Sequence-specific detection using FRET hybridization probes (specific oligonucleotide probes labeled with fluorescent dyes) has been reported. Several FRET formats have been developed (12). One format, hybridization probes, which employs two single fluorescence-labeled oligonucleotides that hybridize to adjacent regions of target DNA, has been used in conjunction with LightCycler instrumentation (4). In the present study, because the target was small and GC rich, only a single-oligonucleotide FRET probe was used as a hybridization probe. Resonance energy, received from Syb Green 1 intercalated between the oligonucleotide and PCR product, was transferred to the Cy5 fluorophore attached to the oligonucleotide's 3′ terminus. The broad emission spectrum of the fluorescence of Syb Green 1 overlaps that of Cy5, but the melt curve analysis compensates by dividing the F2 signal by the F1 signal. This FRET probe enabled detection of an M. tuberculosis complex target which exhibited a T_m of 60 to 65°C. A sensitivity of 25 IS6110 gene copies, similar to that achieved using the DNA dilution series and Syb Green 1 only, was demonstrated. The FRET probe circumvented the previously mentioned difficulties with interpretation of the F1 signal melt peak.
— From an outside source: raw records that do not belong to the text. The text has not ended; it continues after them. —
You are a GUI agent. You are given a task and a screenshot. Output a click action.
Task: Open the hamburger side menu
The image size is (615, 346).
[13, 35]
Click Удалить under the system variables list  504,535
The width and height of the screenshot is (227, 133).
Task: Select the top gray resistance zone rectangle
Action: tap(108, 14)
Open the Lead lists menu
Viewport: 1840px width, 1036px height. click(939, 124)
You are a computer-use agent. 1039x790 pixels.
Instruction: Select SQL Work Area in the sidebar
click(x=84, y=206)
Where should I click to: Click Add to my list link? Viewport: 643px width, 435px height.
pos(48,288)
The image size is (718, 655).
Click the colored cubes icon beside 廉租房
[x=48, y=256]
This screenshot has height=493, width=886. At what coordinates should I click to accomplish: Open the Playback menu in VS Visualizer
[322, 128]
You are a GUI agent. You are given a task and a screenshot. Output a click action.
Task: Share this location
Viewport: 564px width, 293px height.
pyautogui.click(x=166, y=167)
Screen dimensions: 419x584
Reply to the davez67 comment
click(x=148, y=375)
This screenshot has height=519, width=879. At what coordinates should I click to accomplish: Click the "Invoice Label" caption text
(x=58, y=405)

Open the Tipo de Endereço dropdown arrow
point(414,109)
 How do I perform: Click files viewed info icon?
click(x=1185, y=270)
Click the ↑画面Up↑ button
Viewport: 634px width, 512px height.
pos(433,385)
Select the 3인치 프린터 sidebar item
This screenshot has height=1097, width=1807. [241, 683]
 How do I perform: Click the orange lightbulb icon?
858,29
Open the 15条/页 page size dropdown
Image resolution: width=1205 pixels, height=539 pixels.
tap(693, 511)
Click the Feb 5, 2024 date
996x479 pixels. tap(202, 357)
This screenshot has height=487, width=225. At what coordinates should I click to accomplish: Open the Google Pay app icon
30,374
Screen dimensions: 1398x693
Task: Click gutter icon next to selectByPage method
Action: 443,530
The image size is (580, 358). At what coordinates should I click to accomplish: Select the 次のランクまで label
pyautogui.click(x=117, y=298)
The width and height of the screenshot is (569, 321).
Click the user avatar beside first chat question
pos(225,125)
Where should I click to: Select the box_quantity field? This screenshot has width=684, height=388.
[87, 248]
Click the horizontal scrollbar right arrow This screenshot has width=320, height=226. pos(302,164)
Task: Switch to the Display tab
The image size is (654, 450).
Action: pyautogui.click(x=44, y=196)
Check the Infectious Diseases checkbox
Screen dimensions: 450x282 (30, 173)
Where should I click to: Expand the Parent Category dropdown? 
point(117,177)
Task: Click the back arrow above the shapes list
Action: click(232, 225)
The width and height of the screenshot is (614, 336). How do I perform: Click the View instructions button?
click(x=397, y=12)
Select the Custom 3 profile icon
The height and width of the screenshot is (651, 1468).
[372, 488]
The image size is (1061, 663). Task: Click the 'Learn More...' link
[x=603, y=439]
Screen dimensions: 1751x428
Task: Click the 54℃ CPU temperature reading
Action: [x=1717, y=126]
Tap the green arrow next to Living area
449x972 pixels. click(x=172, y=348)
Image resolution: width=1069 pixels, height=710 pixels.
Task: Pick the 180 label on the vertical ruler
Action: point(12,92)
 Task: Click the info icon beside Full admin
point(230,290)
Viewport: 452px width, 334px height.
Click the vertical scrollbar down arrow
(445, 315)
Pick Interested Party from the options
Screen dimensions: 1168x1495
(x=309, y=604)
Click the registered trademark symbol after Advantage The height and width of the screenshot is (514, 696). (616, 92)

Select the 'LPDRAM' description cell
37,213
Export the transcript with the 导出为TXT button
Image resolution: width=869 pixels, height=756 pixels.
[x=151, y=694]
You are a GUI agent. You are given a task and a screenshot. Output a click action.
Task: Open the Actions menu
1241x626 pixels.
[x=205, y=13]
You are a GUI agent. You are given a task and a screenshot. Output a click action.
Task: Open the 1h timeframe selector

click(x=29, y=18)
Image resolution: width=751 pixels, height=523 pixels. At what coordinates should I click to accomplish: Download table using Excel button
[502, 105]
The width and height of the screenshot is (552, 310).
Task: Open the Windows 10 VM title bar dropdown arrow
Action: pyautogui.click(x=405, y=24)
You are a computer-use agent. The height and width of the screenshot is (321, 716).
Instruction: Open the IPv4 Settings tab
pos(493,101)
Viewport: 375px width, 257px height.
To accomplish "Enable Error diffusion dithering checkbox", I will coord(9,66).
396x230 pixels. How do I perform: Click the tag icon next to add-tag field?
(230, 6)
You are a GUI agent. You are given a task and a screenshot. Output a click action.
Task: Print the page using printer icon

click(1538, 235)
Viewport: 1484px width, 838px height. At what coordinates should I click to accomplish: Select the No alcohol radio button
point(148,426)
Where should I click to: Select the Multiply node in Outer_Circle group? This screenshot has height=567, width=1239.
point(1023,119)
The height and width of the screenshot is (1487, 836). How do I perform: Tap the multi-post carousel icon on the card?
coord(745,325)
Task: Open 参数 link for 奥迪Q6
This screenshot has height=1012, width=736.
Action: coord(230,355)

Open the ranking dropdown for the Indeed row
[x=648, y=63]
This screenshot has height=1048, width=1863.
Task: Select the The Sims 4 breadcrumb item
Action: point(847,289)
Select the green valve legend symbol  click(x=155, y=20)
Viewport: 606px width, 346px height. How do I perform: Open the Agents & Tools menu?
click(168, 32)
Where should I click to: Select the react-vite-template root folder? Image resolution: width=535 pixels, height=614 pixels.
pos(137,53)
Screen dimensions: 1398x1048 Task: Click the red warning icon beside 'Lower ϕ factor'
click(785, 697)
Few studies have used this single-probe approach, but those that have report a greater sensitivity than with the double-probe format (4).

The Cy5-labeled FRET hybridization probe LCP described in this study detected M. bovis genomic DNA in decontaminated tissue homogenates of 20 of the 28 culture-positive specimens. This sensitivity of detection was lower than the 26 of 28 culture-positive specimens detected by PCR in the HBTC. The reduced sensitivity with the FRET probe was attributed in part to the perturbation of fluorescent signals by the red iron oxide present in the sequence capture magnetic beads. This perturbation was alleviated by detachment of captured mycobacterial DNA from magnetic beads by heat treatment at 100°C for 5 min and centrifugation prior to amplification. This treatment resulted in significant improvements in signal interpretation. PCR in the HBTC was probably more sensitive than that in the LC32 due to the second round of amplification employed in the HBTC. It is clear that the benefits of PCR reamplification need to be balanced against the associated increased risk of sample cross contamination and increased assay time. Further optimization of the LC32 system is expected to elevate the sensitivity to that of HBTC. This study demonstrated the rapidity of PCR diagnosis compared to culture. Rapid-cycle PCR and fluorimetric detection technologies have reduced detection time further to several minutes and would allow rapid screening of tissue specimens for the presence of M. bovis. The same fluorescent technology should facilitate development of a high-throughput molecular diagnostic assay and provide a more practical approach for confirmation of tuberculosis directly from clinical specimens.